Os autores do projeto basearam-se no artigo 177 da Constituição, ao propor a extensão para o etanol do regime jurídico do petróleo. Esse artigo, porém, é explícito ao limitar o monopólio da União na pesquisa, lavra, refinação, importação e exportação, e no transporte marítimo e por dutos do petróleo, gás natural e outros hidrocarbonetos fluidos. Não faz referência a biocombustíveis. A Lei do Petróleo (Lei nº 9.478, de 6 de agosto de 1997), por sua vez, regulamenta esse artigo da Constituição, razão pela qual não se justifica a extensão de seus dispositivos às atividades ligadas ao etanol.
A Lei do Petróleo se aplica a uma atividade que passou a ser monopólio da União. Mas não pode haver monopólio num mercado em que atuam mais de 300 usinas. O que há e deve continuar a haver é um regime de concorrência, que não pode ser submetido ao controle do monopólio da União como ocorre com a produção e refino do petróleo. Nada justifica a sujeição do mercado de etanol a uma lei intervencionista, como a do Petróleo.
A ampliação das atribuições da ANP - que passaria a fiscalizar também as atividades de produção, importação, exportação, transporte, transferência, armazenagem, estocagem, distribuição, revenda, comercialização, avaliação de conformidade e certificação dos biocombustíveis -, de sua parte, submeteria as empresas a um controle estrito da agência reguladora. Além do excessivo poder conferido à ANP, o projeto aumenta as dificuldades burocráticas para as empresas que atuam na produção de álcool, sujeitas a regulamentações de governos estaduais e municipais, como outras atividades econômicas.
Ao atribuir ao Conselho Nacional de Política Energética (CNPE) competência para propor “a suspensão temporária, total ou parcial, de autorizações para exportação de álcool etílico”, o projeto torna mais difícil a conquista de mercados externos para o produto brasileiro, na qual se baseia o plano do governo de transformar o Brasil num grande centro de produção e exportação de etanol. Além disso, no mercado de commodities, como no de etanol, é o sistema de preços que regula a oferta e a procura.

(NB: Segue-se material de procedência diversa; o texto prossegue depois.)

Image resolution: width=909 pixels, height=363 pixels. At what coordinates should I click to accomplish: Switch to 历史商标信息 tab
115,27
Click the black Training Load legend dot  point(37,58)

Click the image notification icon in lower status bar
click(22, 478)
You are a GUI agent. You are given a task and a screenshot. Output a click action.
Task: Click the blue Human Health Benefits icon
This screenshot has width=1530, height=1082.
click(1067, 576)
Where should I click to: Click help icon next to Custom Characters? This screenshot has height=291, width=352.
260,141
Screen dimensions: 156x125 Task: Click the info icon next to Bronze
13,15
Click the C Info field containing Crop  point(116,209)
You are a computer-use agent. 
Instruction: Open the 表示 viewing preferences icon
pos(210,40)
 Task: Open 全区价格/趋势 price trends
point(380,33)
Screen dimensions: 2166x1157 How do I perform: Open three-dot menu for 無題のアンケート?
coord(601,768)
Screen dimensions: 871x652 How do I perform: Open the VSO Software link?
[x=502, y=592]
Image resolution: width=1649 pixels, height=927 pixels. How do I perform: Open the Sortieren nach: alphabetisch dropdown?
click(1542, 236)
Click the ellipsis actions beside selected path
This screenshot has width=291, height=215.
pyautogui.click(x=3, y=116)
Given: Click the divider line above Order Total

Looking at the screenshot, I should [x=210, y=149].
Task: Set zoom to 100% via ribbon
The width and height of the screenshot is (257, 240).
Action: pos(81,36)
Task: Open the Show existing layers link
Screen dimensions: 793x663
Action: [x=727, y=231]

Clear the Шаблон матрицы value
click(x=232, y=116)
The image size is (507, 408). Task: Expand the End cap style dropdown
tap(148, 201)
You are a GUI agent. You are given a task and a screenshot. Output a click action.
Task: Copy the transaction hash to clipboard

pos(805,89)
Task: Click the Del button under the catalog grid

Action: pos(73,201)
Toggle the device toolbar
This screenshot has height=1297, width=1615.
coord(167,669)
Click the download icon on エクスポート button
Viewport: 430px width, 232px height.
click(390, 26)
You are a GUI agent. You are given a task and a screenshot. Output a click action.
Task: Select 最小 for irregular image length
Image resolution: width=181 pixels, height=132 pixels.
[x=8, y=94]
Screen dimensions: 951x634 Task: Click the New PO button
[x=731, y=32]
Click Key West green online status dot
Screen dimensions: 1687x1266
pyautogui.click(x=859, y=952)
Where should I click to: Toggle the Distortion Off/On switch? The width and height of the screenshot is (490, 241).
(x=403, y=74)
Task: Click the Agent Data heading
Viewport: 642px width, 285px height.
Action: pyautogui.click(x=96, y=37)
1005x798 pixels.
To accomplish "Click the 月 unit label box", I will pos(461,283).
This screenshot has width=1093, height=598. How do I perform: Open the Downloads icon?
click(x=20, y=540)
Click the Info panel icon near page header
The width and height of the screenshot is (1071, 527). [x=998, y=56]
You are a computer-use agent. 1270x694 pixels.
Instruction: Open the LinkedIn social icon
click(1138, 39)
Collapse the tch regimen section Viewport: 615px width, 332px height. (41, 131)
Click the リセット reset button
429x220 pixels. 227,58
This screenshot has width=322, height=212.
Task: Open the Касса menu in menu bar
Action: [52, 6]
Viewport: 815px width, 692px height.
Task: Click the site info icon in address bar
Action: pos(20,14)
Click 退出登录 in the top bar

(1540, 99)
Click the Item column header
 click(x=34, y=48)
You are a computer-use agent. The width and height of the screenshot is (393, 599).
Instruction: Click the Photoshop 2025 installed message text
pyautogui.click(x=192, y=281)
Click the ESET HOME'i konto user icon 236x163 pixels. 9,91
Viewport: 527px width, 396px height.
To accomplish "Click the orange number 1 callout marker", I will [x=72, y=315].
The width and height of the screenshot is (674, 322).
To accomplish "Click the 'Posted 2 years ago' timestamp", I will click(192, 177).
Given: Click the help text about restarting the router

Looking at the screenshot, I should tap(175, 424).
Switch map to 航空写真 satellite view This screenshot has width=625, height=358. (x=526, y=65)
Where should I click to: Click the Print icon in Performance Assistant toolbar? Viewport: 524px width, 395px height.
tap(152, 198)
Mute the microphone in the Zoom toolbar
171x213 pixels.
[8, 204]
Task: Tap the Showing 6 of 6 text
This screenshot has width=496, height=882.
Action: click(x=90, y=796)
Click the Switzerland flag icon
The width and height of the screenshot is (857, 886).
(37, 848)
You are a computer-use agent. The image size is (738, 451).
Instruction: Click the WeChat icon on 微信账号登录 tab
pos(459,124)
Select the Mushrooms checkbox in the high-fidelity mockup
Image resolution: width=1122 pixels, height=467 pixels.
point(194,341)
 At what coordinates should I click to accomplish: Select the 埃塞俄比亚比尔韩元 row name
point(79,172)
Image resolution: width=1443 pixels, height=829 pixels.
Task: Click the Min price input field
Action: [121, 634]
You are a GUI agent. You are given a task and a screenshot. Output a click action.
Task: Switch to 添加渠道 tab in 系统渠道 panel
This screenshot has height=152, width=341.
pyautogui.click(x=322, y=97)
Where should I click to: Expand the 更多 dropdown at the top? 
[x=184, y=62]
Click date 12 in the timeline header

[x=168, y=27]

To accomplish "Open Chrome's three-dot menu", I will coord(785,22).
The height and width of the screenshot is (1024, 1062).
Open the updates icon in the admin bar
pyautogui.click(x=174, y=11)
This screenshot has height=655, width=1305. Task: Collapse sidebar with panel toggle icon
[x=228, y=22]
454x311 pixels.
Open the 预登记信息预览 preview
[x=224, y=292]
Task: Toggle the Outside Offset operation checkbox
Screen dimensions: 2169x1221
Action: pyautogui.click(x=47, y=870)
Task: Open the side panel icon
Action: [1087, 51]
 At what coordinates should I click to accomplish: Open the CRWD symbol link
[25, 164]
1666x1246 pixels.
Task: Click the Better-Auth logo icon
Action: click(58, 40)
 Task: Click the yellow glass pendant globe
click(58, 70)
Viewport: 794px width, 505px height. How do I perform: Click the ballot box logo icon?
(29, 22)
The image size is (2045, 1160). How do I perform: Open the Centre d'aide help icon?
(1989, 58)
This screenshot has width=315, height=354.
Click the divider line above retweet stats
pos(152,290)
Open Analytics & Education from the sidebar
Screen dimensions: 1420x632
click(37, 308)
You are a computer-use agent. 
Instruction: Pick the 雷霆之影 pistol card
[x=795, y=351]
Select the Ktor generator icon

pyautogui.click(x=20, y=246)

Há, ainda, no projeto do governo um dispositivo intrigante. Ele acrescenta na definição de “transporte” dada pela Lei do Petróleo a expressão “biocombustíveis”. Desse modo, se aplica ao etanol o artigo da lei segundo o qual constitui monopólio da União seu “transporte, por meio de conduto”. Esse transporte, diz outro artigo da Lei, é regulado e fiscalizado pela União e pode ser feito, por concessão ou autorização, por empresa brasileira. Mais adiante, a mesma lei diz que cabe à ANP autorizar a construção de instalações e a utilização desse transporte. Ocorre que a empresa autorizada é a Petrobrás, que assim deteria o controle sobre todo o transporte de etanol por duto, o que lhe daria enorme poder sobre o setor sucroalcooleiro.
Os produtores de etanol reconhecem que a indústria do álcool precisa de um marco regulatório estável, inclusive com definição de padrões de qualidade e medidas que dêem segurança ao consumidor. Regras claras e duradouras ajudam a criar um ambiente ainda mais favorável para a entrada de grandes investimentos externos. Mas isso não pode ser feito equiparando o etanol ao petróleo e subordinando o setor aos interesses da Petrobrás.